* [TASK 1] From the listing, return the part that opens with the line containing "The height and width of the screenshot is (534, 658)." and closes with the line containing "point(28,212)", unchanged and with both of those lines included.

* [EXTRACT PROVIDED]

The excel2xml module

Two use cases - two approaches

There are two kinds of Excel files that can be transformed into an XML file:

structure	provenance	tool	example screenshot
custom structure	customer	module `excel2xml`
DSP structure	DSP server	CLI command `excel2xml`

The first use case is the most frequent: The DaSCH receives a data export from a research project. Every project uses different software, so every project will deliver their data in a different structure. The screenshot is just a simplified example. For this use case, it is necessary to write a Python script that transforms the data from an undefined state X into a DSP-conforming XML file that can be uploaded with dsp-tools xmlupload. For this, you need to import the module excel2xml into your Python script.

The second use case is less frequent: We migrate data DaSCH-internally from one server to another. In this case, the data already has the correct structure, and can automatically be transformed to XML. This can be done with the CLI command excel2xml.

This page deals only with the first use case, the module excel2xml .

Module `excel2xml`: Convert a data source to XML

To demonstrate the usage of the excel2xml module, there is a GitHub repository named 0123-import-scripts. It contains:

a sample JSON project file
sample data that fits the data model of the JSON project file
a sample Python script that demonstrates how to use the module excel2xml.

Navigate to https://github.com/dasch-swiss/0123-import-scripts and follow the steps described there. The README will teach you some basics that will be necessary to work with excel2xml. Once you are familiar with the basics, return to this page to learn how the sample Python script works.

This is the simplified pattern how the Python script works:

1  main_df = pd.read_csv("excel2xml_sample_data.csv", dtype="str", sep=",")

* [TASK 2] Can you carry the page on the excel2xml module forward from the point where it stops?

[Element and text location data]

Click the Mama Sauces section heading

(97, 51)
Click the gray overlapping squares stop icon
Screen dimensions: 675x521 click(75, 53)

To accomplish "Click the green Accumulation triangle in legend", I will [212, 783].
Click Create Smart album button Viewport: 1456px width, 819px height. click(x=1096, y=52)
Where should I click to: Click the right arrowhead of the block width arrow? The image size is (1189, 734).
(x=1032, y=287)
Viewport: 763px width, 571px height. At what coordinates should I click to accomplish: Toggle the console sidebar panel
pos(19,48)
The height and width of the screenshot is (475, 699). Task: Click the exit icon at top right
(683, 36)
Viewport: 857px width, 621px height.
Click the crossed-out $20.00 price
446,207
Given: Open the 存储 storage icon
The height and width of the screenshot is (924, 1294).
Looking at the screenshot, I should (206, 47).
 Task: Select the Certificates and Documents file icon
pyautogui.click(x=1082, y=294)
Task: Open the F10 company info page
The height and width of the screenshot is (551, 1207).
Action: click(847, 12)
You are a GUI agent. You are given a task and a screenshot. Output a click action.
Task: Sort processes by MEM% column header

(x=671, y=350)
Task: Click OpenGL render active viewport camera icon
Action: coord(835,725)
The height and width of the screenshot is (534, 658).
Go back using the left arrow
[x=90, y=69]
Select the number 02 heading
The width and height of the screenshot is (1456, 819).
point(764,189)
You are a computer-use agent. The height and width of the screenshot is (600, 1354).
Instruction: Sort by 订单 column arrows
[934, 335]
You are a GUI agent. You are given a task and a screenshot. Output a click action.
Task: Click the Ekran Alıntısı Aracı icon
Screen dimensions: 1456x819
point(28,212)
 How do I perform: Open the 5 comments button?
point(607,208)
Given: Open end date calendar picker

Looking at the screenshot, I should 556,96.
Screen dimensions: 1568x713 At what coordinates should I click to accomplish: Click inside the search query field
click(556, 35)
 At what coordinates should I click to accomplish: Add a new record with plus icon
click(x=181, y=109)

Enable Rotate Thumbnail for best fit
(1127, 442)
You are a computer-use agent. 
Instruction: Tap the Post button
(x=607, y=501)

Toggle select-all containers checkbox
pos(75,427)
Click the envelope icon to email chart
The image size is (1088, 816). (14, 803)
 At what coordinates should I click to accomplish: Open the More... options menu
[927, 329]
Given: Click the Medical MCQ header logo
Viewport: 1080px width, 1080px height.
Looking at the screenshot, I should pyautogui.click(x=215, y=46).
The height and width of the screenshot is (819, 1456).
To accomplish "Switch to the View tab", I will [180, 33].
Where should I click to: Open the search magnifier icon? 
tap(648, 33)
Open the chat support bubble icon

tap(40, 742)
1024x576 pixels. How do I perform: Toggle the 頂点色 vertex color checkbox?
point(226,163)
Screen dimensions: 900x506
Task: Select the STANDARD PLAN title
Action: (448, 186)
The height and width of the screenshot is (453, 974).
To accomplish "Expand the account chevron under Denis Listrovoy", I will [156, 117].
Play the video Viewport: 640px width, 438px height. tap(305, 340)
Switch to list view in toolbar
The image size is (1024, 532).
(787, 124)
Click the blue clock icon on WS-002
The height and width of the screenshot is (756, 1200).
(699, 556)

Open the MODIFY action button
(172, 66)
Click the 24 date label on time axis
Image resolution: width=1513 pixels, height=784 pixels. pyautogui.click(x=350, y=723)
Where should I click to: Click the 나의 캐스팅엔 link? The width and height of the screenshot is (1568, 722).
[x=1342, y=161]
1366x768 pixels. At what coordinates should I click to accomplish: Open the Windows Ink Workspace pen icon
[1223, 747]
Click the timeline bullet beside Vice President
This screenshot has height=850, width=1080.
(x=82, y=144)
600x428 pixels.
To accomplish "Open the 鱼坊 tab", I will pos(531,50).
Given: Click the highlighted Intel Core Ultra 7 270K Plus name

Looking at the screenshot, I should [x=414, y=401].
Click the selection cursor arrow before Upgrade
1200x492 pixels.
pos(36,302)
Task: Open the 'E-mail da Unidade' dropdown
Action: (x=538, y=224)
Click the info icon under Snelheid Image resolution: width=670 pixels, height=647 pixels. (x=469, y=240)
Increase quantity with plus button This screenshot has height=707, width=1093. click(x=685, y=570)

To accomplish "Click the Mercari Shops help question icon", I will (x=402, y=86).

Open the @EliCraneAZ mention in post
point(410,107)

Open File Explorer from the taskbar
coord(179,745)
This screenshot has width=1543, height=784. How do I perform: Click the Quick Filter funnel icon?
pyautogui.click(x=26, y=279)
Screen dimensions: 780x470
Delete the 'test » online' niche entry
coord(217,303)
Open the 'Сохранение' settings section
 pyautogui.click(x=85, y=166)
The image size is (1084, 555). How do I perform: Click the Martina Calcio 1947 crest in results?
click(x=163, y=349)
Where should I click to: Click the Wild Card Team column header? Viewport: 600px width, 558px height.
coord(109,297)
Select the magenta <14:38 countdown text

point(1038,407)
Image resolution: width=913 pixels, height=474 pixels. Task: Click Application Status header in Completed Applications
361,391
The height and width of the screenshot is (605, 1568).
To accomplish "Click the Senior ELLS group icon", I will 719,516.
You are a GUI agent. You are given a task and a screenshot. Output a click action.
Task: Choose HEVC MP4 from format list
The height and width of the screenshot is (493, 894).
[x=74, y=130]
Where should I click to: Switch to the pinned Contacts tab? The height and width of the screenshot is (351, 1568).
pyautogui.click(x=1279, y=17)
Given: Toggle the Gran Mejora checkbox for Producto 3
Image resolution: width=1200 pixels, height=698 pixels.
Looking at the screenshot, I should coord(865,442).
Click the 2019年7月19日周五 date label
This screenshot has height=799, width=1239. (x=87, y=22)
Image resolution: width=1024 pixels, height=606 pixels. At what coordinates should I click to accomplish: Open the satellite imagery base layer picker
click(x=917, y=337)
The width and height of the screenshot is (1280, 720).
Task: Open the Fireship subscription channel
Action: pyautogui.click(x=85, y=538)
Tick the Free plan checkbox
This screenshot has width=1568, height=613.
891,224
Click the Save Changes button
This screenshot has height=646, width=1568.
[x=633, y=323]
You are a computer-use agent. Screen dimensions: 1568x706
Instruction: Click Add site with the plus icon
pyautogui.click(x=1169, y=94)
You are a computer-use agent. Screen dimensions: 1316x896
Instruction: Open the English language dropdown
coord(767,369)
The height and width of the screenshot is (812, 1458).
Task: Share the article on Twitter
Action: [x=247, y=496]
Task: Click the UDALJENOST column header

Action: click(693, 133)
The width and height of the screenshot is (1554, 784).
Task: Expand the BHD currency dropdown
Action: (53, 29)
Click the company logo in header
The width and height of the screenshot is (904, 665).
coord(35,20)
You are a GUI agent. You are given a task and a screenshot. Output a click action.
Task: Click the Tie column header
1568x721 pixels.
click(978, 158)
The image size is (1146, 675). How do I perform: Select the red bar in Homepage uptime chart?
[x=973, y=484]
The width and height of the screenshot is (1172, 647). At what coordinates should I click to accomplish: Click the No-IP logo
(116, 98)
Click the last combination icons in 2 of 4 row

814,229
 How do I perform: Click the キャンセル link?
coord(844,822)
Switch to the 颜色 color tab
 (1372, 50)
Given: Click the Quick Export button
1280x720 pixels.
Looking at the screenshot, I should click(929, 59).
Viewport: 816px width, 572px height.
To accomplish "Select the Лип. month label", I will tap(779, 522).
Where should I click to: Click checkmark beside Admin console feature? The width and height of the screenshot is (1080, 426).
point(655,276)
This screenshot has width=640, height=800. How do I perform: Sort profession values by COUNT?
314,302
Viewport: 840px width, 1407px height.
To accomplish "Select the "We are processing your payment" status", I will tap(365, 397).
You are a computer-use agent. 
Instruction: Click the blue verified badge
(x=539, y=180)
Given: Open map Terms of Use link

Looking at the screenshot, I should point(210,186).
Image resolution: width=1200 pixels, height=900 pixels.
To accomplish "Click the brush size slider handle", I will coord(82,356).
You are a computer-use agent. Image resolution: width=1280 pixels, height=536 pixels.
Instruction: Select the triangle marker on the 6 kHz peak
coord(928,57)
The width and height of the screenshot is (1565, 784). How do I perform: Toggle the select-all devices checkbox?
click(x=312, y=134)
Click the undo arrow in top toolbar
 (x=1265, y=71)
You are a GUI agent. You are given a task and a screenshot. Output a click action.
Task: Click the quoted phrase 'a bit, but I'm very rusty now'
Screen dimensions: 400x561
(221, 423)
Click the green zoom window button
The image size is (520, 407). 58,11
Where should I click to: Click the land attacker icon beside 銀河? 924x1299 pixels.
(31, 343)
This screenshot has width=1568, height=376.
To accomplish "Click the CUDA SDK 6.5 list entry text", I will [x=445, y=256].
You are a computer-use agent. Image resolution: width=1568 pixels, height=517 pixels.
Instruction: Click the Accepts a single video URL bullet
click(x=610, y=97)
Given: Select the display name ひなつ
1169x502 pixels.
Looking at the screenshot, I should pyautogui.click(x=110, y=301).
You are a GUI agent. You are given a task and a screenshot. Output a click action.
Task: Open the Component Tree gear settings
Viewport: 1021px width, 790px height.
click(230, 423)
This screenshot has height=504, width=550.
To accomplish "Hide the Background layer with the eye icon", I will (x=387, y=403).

* [RESULT 1]
The height and width of the screenshot is (534, 658).
Go back using the left arrow
[x=90, y=69]
Select the number 02 heading
The width and height of the screenshot is (1456, 819).
point(764,189)
You are a computer-use agent. The height and width of the screenshot is (600, 1354).
Instruction: Sort by 订单 column arrows
[934, 335]
You are a GUI agent. You are given a task and a screenshot. Output a click action.
Task: Click the Ekran Alıntısı Aracı icon
Screen dimensions: 1456x819
point(28,212)

* [RESULT 2]
2  root = excel2xml.make_root(...)
3  root = excel2xml.append_permissions(root)
4  # if necessary: create list mappings, according to explanation below
5  for index, row in main_df.iterrows():
6      resource = excel2xml.make_resource(...)
7      resource.append(excel2xml.make_text_prop(...))
8      root.append(resource)
9  excel2xml.write_xml(root, "data.xml")

1 read in your data source with the pandas library (https://pandas.pydata.org/)  
2 create the root element `<knora>`  
3 append the permissions  
4 if necessary: create list mappings (see below)  
5 iterate through the rows of your data source:  
6     create the `<resource>` tag  
7     append properties to it  
8     append the resource to the root tag `<knora>`  
9 save the finished XML file

These steps are now explained in-depth:

1. Read in your data source

In the first paragraph of the sample script, insert your ontology name, project shortcode, and the path to your data source. If necessary, activate one of the lines that are commented out.

2. Create root element `<knora>`

Then, the root element is created, which represents the <knora> tag of the XML document.

3. Append the permissions

As first children of <knora>, some standard permissions are added. At the end, please carefully check the permissions of the finished XML file to ensure that they meet your requirements, and adapt them if necessary.

The standard permission of a resource is res-default, and of a property prop-default. If you don't specify it otherwise, all resources and properties get these permissions.

With excel2xml, it is not possible to create resources/properties that don't have permissions, because they would be invisible for all users except project admins and system admins. Read more about permissions here.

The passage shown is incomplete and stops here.